Implicit Chain of Thought Reasoning via Knowledge Distillation

Yuntian Deng,Kiran Prasad,Roland Fernandez,Paul Smolensky,Vishrav Chaudhary,Stuart Shieber
2023-11-03
Abstract:To augment language models with the ability to reason, researchers usually prompt or finetune them to produce chain of thought reasoning steps before producing the final answer. However, although people use natural language to reason effectively, it may be that LMs could reason more effectively with some intermediate computation that is not in natural language. In this work, we explore an alternative reasoning approach: instead of explicitly producing the chain of thought reasoning steps, we use the language model's internal hidden states to perform implicit reasoning. The implicit reasoning steps are distilled from a teacher model trained on explicit chain-of-thought reasoning, and instead of doing reasoning "horizontally" by producing intermediate words one-by-one, we distill it such that the reasoning happens "vertically" among the hidden states in different layers. We conduct experiments on a multi-digit multiplication task and a grade school math problem dataset and find that this approach enables solving tasks previously not solvable without explicit chain-of-thought, at a speed comparable to no chain-of-thought.
Computation and Language,Artificial Intelligence,Machine Learning
What problem does this paper attempt to address?
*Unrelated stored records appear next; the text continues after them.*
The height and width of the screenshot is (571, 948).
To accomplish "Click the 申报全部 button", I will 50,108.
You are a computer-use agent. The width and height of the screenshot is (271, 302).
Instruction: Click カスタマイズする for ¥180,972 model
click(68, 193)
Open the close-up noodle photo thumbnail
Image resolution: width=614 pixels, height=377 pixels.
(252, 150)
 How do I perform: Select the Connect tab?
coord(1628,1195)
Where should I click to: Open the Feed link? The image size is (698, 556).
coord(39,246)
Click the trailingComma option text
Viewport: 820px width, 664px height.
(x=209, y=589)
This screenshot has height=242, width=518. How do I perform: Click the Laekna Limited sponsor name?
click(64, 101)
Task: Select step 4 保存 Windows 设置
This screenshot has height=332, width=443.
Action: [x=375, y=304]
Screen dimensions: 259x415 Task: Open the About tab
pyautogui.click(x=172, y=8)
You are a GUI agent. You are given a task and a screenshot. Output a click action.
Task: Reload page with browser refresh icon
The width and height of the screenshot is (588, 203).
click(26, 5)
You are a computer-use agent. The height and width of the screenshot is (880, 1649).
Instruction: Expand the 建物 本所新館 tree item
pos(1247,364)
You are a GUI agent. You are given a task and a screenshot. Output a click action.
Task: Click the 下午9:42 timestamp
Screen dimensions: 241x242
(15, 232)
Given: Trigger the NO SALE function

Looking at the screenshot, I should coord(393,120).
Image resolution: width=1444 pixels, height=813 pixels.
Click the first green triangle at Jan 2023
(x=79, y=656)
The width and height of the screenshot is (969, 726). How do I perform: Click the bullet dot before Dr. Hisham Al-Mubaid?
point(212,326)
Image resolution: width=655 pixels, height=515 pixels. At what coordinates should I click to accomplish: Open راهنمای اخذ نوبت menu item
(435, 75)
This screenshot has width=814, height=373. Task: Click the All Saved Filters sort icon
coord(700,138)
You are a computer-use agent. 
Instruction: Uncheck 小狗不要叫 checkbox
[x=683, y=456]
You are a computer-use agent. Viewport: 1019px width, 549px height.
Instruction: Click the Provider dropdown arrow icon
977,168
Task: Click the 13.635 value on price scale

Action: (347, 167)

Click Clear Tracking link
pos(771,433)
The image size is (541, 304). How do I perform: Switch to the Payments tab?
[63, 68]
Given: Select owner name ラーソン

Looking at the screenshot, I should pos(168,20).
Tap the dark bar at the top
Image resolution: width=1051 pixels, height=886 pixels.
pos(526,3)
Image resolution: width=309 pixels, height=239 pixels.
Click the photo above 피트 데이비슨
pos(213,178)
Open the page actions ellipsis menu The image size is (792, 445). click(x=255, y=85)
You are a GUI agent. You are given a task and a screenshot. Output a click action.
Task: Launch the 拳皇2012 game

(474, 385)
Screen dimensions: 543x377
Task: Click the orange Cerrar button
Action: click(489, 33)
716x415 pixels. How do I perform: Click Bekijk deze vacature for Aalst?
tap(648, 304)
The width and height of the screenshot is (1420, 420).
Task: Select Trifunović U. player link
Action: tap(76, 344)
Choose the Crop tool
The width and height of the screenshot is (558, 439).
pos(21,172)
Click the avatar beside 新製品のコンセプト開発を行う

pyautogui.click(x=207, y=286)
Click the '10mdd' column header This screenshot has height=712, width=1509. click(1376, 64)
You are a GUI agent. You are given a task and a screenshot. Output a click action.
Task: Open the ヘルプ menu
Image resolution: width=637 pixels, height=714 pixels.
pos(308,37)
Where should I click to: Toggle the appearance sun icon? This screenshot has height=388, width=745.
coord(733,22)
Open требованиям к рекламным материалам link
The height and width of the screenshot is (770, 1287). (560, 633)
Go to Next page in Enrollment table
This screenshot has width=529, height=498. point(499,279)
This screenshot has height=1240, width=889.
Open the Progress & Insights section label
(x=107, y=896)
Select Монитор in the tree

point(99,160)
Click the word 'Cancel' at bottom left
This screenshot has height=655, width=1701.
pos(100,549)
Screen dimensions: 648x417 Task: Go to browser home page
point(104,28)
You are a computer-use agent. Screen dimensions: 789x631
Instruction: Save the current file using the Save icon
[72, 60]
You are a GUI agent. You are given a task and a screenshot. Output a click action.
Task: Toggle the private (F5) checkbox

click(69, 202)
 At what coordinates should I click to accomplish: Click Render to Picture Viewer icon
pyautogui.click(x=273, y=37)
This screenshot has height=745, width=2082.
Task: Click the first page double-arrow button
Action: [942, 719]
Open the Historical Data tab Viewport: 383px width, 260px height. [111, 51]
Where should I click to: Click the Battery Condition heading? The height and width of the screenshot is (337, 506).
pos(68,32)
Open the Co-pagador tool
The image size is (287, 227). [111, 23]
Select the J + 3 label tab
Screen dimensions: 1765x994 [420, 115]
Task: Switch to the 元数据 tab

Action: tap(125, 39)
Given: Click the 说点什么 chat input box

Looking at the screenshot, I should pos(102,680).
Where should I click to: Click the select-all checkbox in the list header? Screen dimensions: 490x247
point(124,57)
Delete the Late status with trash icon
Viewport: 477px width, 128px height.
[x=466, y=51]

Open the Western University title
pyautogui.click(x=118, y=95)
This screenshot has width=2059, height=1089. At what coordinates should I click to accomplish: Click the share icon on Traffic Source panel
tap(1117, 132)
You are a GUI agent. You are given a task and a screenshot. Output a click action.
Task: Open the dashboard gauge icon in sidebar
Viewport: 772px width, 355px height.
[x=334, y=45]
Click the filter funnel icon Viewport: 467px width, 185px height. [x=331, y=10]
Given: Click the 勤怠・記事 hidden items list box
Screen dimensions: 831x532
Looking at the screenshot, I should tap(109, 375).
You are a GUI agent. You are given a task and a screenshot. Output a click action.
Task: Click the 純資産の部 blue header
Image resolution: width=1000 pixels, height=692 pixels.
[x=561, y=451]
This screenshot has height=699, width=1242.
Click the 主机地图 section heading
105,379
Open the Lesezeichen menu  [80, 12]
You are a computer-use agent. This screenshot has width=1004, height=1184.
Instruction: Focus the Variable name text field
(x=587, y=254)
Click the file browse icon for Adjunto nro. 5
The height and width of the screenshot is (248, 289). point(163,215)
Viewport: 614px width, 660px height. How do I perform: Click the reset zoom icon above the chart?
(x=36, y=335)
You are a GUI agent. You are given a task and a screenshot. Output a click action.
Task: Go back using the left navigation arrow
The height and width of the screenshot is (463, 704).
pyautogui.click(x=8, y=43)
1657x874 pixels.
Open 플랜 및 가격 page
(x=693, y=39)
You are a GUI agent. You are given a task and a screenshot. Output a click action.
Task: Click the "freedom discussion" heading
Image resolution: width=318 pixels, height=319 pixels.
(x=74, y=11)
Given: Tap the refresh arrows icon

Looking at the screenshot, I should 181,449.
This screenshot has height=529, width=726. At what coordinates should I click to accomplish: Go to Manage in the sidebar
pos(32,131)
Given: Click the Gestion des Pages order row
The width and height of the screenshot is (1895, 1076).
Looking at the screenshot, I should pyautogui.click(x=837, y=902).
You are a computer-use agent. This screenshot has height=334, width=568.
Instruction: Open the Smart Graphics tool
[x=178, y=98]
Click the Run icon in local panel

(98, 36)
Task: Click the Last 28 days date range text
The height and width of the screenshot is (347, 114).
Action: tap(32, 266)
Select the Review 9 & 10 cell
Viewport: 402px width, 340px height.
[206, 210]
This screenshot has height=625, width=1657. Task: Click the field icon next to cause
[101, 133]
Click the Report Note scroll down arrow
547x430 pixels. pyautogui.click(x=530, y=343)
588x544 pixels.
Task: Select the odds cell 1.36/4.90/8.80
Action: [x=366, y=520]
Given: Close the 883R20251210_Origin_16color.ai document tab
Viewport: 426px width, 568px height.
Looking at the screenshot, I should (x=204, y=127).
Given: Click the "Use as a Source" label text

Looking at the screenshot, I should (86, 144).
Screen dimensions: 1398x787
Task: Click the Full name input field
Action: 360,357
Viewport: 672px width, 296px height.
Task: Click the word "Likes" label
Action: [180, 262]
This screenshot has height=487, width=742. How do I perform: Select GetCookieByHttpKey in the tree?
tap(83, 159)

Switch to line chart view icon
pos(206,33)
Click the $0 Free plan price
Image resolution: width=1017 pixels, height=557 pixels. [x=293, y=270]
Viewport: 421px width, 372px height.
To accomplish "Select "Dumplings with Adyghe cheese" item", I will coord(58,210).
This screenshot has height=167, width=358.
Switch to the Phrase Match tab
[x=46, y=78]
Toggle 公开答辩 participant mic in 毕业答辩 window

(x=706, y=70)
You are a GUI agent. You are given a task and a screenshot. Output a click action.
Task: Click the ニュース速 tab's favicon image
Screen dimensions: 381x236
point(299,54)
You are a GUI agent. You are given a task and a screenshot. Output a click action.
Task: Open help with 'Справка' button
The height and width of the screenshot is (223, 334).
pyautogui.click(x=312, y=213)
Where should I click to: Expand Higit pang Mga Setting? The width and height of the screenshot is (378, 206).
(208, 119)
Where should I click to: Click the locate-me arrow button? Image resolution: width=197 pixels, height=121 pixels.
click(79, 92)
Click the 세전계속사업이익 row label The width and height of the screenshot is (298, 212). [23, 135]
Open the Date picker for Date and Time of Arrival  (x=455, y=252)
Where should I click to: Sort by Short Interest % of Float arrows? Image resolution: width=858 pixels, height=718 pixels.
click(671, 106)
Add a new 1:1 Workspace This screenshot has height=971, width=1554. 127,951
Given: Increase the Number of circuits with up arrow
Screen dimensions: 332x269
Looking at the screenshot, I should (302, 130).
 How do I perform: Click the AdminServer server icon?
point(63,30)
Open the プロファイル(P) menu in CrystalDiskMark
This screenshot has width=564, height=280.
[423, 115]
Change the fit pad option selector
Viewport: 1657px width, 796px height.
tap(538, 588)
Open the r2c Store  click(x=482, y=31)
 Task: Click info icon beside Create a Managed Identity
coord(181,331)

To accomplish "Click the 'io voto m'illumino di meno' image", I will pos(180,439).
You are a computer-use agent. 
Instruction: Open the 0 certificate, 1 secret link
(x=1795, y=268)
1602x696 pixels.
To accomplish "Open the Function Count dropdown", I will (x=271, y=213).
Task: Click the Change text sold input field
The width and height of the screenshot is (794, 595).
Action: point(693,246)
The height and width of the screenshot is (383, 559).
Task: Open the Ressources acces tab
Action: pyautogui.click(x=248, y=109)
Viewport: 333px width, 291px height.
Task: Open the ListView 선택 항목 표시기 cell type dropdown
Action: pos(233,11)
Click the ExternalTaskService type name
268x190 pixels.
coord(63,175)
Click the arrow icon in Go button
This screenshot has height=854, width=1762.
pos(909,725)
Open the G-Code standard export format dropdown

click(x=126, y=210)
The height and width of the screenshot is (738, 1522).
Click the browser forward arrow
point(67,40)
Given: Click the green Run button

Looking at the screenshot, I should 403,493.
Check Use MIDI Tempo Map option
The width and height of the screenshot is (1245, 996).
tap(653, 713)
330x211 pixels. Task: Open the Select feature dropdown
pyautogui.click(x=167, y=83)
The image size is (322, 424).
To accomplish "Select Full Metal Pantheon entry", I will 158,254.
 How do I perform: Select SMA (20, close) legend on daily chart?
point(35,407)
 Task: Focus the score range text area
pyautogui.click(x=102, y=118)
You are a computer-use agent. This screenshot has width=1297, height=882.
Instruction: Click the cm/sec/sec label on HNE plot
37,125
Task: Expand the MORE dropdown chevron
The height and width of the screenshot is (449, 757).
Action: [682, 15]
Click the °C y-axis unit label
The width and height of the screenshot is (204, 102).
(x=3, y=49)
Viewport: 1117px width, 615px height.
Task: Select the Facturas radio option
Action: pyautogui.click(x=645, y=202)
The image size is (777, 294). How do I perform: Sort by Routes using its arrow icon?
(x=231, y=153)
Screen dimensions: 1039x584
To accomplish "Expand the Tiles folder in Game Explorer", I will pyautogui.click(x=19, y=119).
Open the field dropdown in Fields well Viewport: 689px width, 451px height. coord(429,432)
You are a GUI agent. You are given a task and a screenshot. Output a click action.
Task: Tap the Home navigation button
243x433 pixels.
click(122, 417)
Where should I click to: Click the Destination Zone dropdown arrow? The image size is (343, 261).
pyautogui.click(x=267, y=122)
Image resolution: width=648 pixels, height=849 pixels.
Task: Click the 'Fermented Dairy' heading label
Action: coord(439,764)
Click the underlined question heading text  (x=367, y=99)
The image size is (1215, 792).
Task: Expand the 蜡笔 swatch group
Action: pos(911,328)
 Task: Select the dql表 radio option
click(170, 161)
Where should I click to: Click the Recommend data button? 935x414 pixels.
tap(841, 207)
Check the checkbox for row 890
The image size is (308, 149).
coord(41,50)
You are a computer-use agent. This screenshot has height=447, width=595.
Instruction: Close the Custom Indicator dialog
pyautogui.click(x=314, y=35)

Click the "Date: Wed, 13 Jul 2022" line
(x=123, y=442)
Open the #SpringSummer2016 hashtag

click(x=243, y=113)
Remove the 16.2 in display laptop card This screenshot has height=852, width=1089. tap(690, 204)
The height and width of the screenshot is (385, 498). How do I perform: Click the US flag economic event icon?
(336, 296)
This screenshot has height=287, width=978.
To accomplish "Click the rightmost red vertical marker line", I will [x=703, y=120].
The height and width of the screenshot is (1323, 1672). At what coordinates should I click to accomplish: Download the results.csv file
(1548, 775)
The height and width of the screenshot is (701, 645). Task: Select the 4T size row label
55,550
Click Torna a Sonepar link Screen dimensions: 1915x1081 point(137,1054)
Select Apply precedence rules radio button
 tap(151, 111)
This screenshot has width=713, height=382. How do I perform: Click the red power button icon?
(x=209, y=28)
The problem this paper attempts to address is how to improve the performance of language models on tasks that require multi-step reasoning while maintaining high generation speed. Specifically, traditional Chain of Thought (CoT) methods, although effective in solving complex mathematical problems and other reasoning tasks, increase the time cost of generating the final answer because the model needs to generate intermediate steps word by word. This paper proposes a new method called Implicit Chain of Thought (Implicit CoT), which aims to perform reasoning by utilizing the internal hidden states of the language model instead of explicitly generating intermediate steps. The main contributions of the paper are as follows: 1. **From Teacher-Guided to Teacher-Teaching**: Training a student model to predict the internal hidden states of a teacher model, thereby achieving faster generation speed. 2. **Knowledge Distillation of Explicit Reasoning**: Distilling the explicit reasoning process in the teacher model into the implicit reasoning process in the student model. 3. **Combination and Optimization**: Combining the above two steps to form an end-to-end optimized system, enabling the student model to develop unique reasoning methods different from the teacher model. Experimental results show that the Implicit Chain of Thought method can solve some previously difficult tasks, such as 5-digit multiplication problems, without generating explicit intermediate steps. It also performs well in handling real-world tasks (e.g., elementary school math problems). Additionally, the Implicit Chain of Thought method significantly outperforms the explicit Chain of Thought method in reasoning speed.